Japanese thin-film maker Solar Frontier has hit a 20.9% conversion efficiency with a factory-ready copper, indium, selenium (CIS) cell, beating its own record of 19.7%.
The figure, achieved on a 0.5sq cm cell during joint research with national R&D body Nedo, was independently verified by Germany’s Fraunhofer Institute.
“Solar Frontier’s new 20.9% efficiency record resulted from a CIS cell cut from a 30cm x 30cm substrate produced using a sputtering-selenisation formation method - the same method we use in our factories,” says Solar Frontier chief technology officer Satoru Kuriyagawa.
“The significance is two-fold: it ensures we can transfer our latest achievement into mass production faster; and it proves the long-term conversion efficiency potential of [our] proprietary CIS technology.”

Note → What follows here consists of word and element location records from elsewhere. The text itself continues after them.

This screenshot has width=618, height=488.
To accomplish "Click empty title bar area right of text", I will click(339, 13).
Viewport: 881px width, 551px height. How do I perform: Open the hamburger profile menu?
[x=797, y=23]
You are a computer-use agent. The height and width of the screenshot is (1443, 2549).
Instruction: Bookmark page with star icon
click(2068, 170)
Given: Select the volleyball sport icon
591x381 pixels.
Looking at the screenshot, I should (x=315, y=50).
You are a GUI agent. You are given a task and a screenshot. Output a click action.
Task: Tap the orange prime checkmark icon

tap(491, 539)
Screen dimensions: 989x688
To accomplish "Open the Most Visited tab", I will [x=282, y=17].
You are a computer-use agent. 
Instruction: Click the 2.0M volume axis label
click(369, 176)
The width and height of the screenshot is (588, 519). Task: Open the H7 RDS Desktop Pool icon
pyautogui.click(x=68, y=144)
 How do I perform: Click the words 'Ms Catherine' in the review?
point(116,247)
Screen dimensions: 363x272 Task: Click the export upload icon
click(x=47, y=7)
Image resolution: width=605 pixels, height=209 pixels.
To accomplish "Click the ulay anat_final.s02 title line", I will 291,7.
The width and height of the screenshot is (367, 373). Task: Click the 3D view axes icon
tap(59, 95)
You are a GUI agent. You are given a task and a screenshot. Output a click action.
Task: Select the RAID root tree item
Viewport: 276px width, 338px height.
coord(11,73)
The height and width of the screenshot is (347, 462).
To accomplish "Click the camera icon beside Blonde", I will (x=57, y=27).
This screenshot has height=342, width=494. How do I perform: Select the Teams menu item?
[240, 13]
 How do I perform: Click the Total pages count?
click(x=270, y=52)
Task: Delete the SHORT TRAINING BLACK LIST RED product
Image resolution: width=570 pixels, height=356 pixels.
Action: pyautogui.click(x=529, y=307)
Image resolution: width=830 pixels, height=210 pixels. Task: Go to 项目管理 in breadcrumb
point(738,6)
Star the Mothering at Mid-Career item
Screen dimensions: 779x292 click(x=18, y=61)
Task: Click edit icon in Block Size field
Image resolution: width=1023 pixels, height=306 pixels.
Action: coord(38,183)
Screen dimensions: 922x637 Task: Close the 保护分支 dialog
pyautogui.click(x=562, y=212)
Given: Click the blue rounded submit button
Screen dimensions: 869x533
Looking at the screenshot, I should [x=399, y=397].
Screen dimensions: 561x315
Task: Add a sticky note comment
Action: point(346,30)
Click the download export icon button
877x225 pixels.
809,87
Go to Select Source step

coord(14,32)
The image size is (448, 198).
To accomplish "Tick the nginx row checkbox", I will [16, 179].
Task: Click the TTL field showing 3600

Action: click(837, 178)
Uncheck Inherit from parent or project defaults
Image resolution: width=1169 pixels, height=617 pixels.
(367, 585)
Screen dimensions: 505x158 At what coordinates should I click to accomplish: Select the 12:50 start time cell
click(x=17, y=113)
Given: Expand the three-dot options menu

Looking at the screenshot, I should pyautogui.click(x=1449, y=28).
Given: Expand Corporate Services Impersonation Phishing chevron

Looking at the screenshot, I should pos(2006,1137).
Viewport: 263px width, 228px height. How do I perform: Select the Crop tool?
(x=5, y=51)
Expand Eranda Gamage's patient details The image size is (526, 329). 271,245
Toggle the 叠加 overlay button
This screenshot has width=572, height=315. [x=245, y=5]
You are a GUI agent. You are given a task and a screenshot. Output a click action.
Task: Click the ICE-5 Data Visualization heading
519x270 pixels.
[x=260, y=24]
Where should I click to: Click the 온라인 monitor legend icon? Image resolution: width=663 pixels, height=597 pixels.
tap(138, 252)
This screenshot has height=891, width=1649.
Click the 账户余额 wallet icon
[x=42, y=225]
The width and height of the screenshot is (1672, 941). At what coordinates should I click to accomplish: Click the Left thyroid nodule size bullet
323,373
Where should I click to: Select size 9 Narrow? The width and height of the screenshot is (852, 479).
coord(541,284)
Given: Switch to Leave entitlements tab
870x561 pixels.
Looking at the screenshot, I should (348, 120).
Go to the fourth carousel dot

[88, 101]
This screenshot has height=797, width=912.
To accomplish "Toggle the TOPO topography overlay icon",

The hybrid high-temperature sputtering-selenisation process developed by Solar Frontier to manufacture its thin-film promises to overtake conventional “co-evaporation”, which is more expensive and has a best-ever efficiency of 20.3%.
Kuriyagwa recently told Recharge he was “confident” next-generation CIS technology would reach a game-changing 29.7% efficiency, eclipsing the accepted 25% ceiling on thin-film efficiency.
Solar Frontier’s latest efficiency record was set at the Atsugi Research Centre in Kanagawa.